Page 84: análise das abordagens centradas no ser humano

82

por meio da evolução técnica, Moggridge, Buxton, Kotler, Cooper, Flusser, Lévy e outros

também se referiram à expansão da humanidade por meio da tecnologia: Moggridge falou da

expansão do design sob a perspectiva do indivíduo para o design que busca impacto e

inovação social, Kotler disse que a sustentabilidade é um dos valores humanos e algo que tem

que estar no cerne da missão das empresas do futuro, das que estarão sob a regência do

Marketing 3.0. Buxton, Cooper e Flusser destacam a responsabilidade do designer, de quem

projeta a tecnologia na modelagem das formas de ser, interagir e consequentemente

transformar o mundo.

É onde o jogo do homem na vida passa a ser o jogo da humanidade. Pierre Lévy vai

mais longe, para ele a finalidade, ou o propósito de todas as atividades - inclusive econômicas

- deve visar o aumento de potência, é o que ele chama de economia dos valores humanos ou

economia da inteligência coletiva.

Nada é mais precioso que o humano. Ele é a fonte das outras riquezas, critério e

portador vivo de todo valor. Que bem seria esse que não fosse saboreado, apreciado

ou imaginado por nenhum membro de nossa espécie? Os seres humanos são, ao

mesmo tempo, a condição necessária do universo e o supérfluo que lhe confere seu

preço, compõe o solo da existência e o extremo de seu luxo: inteligências, emoções,

envoltórios frágeis e protetores do mundo, sem os quais tudo voltaria ao nada. É por

isso que defendemos que é preciso ser economista do humano, que é bom cultivá-

lo, valorizá-lo, variá-lo e multiplicá-lo, e não esbanjá-lo, destruí-lo, esquecê-lo,

deixá-lo morrer por falta de cuidados e reconhecimento. Mas não podemos

permanecer no plano da enunciação de seus princípios.
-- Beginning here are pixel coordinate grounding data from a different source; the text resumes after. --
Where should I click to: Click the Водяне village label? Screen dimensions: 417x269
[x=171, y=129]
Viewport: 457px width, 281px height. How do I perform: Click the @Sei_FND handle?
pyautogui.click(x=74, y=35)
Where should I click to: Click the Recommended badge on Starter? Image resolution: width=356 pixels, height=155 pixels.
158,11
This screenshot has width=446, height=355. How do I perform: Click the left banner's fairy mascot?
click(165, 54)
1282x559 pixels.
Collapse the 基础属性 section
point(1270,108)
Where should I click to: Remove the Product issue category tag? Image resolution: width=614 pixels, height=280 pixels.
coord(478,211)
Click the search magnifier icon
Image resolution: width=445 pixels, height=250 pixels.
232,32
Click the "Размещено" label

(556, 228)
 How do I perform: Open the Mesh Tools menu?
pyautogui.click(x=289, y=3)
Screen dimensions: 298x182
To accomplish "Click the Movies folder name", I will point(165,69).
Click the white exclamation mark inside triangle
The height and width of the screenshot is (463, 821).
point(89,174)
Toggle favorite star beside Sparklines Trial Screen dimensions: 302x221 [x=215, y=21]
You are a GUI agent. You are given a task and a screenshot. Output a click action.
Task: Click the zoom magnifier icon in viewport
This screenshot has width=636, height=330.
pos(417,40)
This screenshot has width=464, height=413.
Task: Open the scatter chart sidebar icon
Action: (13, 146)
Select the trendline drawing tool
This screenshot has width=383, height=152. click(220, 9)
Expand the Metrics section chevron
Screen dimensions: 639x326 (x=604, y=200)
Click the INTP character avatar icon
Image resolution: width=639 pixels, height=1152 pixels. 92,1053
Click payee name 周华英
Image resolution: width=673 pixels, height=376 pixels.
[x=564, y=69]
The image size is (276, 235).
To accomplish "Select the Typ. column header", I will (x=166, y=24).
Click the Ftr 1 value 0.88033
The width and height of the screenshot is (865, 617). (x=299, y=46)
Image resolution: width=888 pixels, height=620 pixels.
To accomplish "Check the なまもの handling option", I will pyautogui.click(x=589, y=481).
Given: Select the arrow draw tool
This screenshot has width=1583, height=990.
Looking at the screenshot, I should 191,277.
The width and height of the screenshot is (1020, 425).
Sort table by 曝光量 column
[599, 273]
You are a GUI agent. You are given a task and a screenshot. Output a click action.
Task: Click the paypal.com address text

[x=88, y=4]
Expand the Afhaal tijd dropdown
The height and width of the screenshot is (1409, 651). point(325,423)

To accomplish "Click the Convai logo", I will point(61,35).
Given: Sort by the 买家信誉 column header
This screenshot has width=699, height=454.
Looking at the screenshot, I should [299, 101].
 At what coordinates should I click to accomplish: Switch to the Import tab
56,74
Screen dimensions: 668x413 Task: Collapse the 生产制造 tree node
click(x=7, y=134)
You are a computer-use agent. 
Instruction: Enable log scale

É necessário igualmente

forjar instrumentos - conceitos, métodos, técnicas - que tornem sensível,

mensurável, organizável, em suma, praticável o progresso em direção a uma

economia do humano.(LÉVY, 2007, p.47)

Reafirmamos então, à luz da literatura acerca da relação do homem com a tecnologia e

da configuração do humano na pós-modernidade, que projetar interfaces para tecnologias

emergentes requer compreensão do ser humano e seus clamores de construção de significação

nas três dimensões (ser humano como indivíduo, ser humano que se reconhece no olhar do

outro e ser humano enquanto coletividade).

Para projetar tecnologia para pessoas com propósitos claros é preciso visão sustentável

em longo prazo, no contexto organizacional significaria considerar os aspectos humanos

desde o entendimento do outro e construção do conceito do produto, serviço, ambiente ou

marca (design), passando pela visão de negócios (estruturação da proposta de valor da

instituição bem como sua comunicação) até o desenvolvimento da tecnologia em si.